• **GIVEN RECORDS**
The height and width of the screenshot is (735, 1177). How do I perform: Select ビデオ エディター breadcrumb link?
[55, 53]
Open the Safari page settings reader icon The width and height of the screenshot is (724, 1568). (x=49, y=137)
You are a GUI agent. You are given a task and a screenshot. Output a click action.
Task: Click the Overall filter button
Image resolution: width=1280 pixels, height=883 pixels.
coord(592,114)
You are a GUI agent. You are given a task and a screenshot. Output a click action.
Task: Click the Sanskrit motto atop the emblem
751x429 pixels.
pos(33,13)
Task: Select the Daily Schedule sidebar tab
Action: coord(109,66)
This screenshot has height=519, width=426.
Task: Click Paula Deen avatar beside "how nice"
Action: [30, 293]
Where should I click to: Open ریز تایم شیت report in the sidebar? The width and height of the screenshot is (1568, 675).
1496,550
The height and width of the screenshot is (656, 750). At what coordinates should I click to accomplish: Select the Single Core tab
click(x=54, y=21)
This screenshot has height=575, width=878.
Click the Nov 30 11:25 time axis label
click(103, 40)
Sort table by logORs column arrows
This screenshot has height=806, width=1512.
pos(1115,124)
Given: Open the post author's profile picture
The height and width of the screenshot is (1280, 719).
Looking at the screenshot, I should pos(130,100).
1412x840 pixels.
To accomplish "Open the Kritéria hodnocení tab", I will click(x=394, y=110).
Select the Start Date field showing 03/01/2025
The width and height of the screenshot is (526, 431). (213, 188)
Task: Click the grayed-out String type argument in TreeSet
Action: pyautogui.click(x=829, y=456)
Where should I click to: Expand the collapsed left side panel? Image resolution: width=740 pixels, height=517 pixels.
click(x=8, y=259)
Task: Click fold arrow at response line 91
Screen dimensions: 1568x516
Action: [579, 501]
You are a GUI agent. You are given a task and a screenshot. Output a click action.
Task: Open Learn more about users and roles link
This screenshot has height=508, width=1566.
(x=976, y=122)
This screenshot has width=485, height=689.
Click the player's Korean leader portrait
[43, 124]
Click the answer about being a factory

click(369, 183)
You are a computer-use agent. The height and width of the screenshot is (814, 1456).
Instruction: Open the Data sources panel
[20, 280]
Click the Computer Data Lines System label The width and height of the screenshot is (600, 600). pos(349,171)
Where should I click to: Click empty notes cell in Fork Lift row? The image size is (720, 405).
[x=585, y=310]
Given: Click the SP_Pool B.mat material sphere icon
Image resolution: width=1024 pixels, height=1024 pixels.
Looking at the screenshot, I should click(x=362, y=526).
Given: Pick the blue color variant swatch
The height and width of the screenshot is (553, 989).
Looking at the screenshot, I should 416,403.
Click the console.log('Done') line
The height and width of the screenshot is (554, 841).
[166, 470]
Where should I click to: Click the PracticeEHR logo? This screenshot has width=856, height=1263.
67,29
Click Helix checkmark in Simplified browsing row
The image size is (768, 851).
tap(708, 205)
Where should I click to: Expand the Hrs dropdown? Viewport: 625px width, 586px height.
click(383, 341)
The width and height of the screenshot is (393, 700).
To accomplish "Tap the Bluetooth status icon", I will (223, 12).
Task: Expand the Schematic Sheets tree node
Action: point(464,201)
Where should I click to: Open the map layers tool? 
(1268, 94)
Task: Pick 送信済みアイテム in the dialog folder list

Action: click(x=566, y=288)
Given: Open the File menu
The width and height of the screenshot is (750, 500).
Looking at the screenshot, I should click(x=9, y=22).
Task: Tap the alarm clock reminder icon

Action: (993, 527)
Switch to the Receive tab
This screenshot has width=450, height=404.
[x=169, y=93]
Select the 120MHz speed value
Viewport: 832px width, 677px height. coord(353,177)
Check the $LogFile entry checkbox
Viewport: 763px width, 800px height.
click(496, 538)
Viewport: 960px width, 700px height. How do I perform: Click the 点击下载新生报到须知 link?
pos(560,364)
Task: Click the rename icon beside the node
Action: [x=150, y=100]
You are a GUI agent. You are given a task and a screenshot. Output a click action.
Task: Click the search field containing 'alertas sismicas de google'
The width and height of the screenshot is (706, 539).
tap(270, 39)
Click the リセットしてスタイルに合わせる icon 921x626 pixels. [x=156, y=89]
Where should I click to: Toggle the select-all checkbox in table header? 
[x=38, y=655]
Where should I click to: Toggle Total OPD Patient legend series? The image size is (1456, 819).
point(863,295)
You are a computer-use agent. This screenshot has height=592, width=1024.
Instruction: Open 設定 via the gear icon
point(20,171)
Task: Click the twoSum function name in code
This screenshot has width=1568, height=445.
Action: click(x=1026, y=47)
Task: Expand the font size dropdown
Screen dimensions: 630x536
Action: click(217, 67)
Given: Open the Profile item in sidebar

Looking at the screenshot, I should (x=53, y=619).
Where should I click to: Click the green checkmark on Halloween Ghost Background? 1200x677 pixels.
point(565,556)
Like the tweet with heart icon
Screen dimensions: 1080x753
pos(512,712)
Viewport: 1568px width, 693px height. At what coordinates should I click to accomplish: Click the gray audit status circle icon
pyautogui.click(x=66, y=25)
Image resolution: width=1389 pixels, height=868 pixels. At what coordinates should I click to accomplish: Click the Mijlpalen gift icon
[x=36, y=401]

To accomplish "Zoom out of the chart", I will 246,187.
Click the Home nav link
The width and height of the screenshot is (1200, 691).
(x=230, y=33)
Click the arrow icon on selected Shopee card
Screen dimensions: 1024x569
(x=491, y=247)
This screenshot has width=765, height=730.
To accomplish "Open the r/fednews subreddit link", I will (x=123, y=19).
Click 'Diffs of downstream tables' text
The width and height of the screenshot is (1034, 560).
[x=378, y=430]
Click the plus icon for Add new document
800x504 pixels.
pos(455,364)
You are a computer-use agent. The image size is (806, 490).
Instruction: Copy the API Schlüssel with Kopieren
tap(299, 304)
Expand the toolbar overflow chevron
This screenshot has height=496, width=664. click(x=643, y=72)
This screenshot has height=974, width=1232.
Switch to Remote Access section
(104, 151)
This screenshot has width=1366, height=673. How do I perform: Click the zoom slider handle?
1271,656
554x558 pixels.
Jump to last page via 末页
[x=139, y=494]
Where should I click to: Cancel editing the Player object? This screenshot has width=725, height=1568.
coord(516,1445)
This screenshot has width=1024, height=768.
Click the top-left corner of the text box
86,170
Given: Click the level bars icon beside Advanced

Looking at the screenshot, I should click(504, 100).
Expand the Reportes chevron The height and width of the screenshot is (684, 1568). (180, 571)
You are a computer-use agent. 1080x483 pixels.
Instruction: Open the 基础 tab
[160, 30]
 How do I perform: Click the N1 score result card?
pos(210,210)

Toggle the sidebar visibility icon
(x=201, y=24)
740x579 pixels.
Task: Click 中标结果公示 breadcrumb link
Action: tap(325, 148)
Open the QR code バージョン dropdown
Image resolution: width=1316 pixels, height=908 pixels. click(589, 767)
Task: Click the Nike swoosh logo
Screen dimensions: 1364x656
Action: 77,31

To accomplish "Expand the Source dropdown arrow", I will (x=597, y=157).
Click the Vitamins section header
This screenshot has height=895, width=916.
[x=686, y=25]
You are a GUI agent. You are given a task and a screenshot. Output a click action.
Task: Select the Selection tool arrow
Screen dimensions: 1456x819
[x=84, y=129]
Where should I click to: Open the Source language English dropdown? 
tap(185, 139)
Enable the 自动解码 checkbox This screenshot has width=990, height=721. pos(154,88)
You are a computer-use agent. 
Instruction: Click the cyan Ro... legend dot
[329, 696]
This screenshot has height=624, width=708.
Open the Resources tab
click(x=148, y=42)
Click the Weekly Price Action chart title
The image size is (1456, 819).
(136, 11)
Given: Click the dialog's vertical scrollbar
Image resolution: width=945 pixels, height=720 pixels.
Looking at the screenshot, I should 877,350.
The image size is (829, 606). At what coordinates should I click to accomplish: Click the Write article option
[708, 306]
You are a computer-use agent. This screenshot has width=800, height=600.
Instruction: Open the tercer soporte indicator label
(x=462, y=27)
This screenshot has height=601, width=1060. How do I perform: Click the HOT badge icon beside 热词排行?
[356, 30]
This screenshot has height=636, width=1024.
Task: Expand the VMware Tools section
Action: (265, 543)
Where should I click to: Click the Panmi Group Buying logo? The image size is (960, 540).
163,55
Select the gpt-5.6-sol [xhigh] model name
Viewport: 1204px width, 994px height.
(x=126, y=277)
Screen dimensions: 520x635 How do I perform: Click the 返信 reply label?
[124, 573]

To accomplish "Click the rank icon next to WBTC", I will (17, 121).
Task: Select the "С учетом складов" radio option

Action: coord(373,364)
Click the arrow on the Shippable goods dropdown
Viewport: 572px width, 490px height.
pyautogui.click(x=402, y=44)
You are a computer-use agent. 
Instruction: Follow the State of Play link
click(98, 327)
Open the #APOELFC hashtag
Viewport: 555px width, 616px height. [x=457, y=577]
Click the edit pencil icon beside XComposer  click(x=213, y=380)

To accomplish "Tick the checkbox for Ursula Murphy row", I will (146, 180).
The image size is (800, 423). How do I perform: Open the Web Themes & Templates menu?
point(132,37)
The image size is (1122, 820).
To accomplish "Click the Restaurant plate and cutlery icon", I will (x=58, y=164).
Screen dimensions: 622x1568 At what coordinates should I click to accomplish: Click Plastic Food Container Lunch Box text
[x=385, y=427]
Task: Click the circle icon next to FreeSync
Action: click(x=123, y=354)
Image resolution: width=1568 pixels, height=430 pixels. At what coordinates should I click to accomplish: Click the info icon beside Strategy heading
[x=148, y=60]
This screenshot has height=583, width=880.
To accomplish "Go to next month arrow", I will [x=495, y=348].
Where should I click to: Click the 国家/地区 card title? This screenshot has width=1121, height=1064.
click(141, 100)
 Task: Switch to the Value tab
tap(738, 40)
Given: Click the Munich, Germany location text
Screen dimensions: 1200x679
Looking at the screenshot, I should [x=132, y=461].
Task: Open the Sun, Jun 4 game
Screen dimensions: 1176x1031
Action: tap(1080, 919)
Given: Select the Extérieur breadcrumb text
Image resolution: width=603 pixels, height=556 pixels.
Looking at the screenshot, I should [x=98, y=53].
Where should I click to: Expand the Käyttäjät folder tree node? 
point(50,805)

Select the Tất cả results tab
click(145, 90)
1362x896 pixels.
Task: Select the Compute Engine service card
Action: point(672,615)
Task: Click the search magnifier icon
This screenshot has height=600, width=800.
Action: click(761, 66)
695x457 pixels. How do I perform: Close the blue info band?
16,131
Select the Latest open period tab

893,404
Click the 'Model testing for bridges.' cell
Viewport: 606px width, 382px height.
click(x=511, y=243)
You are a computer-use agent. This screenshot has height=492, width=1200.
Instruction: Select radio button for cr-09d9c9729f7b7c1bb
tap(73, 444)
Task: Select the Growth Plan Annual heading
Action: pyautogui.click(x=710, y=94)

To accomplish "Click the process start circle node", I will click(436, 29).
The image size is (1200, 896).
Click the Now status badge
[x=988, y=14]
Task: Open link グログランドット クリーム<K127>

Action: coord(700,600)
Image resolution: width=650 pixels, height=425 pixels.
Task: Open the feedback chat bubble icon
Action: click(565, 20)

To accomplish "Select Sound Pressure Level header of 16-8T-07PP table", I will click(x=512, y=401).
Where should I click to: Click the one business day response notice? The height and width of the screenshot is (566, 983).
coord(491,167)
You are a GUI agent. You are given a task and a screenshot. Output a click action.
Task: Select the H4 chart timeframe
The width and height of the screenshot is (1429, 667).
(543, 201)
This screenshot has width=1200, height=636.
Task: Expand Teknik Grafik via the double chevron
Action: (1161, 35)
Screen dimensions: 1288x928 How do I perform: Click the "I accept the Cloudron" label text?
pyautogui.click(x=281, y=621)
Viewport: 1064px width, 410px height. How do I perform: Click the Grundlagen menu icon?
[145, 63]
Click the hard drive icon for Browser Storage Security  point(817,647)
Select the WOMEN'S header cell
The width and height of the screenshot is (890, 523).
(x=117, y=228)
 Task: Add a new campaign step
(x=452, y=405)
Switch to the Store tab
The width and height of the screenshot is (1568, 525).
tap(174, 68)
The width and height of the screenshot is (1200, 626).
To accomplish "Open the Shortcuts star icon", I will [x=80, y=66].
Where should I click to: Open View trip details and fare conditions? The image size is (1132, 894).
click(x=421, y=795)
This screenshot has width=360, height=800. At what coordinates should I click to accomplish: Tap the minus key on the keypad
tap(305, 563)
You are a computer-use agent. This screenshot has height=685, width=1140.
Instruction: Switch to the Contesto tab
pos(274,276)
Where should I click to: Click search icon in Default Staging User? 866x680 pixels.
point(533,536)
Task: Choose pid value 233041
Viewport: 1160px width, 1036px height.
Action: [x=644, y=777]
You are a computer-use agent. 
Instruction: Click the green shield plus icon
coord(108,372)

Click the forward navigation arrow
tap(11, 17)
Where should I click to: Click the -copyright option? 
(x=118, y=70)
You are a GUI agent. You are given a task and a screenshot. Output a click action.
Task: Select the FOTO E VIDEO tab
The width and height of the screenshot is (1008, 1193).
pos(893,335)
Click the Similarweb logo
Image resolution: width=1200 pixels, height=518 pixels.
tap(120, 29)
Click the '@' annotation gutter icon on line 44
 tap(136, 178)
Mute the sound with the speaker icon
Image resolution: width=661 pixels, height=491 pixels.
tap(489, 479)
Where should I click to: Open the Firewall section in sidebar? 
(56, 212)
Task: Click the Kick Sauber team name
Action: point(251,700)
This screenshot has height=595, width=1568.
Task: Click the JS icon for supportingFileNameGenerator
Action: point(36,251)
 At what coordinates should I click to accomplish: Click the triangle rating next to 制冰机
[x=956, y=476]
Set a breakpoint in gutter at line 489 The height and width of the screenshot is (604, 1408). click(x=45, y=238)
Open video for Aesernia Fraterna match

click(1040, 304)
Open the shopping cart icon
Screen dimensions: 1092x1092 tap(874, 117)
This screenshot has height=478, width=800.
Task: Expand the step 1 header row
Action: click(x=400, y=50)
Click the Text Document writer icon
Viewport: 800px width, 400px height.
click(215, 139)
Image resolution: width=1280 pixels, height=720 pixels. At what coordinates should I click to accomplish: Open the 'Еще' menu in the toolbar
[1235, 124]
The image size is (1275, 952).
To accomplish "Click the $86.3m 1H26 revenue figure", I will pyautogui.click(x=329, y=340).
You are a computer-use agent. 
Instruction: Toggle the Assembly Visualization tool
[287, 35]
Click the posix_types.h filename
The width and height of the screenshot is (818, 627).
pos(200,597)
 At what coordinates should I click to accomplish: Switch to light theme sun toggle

• **TASK REQUIREMENTS**
Give back, word for word, the lines of the records that run from the one holding "Image resolution: width=1280 pixels, height=720" to the very last.

• **EXERCISE RESULT**
Image resolution: width=1280 pixels, height=720 pixels. At what coordinates should I click to accomplish: Open the 'Еще' menu in the toolbar
[1235, 124]
The image size is (1275, 952).
To accomplish "Click the $86.3m 1H26 revenue figure", I will pyautogui.click(x=329, y=340).
You are a computer-use agent. 
Instruction: Toggle the Assembly Visualization tool
[287, 35]
Click the posix_types.h filename
The width and height of the screenshot is (818, 627).
pos(200,597)
 At what coordinates should I click to accomplish: Switch to light theme sun toggle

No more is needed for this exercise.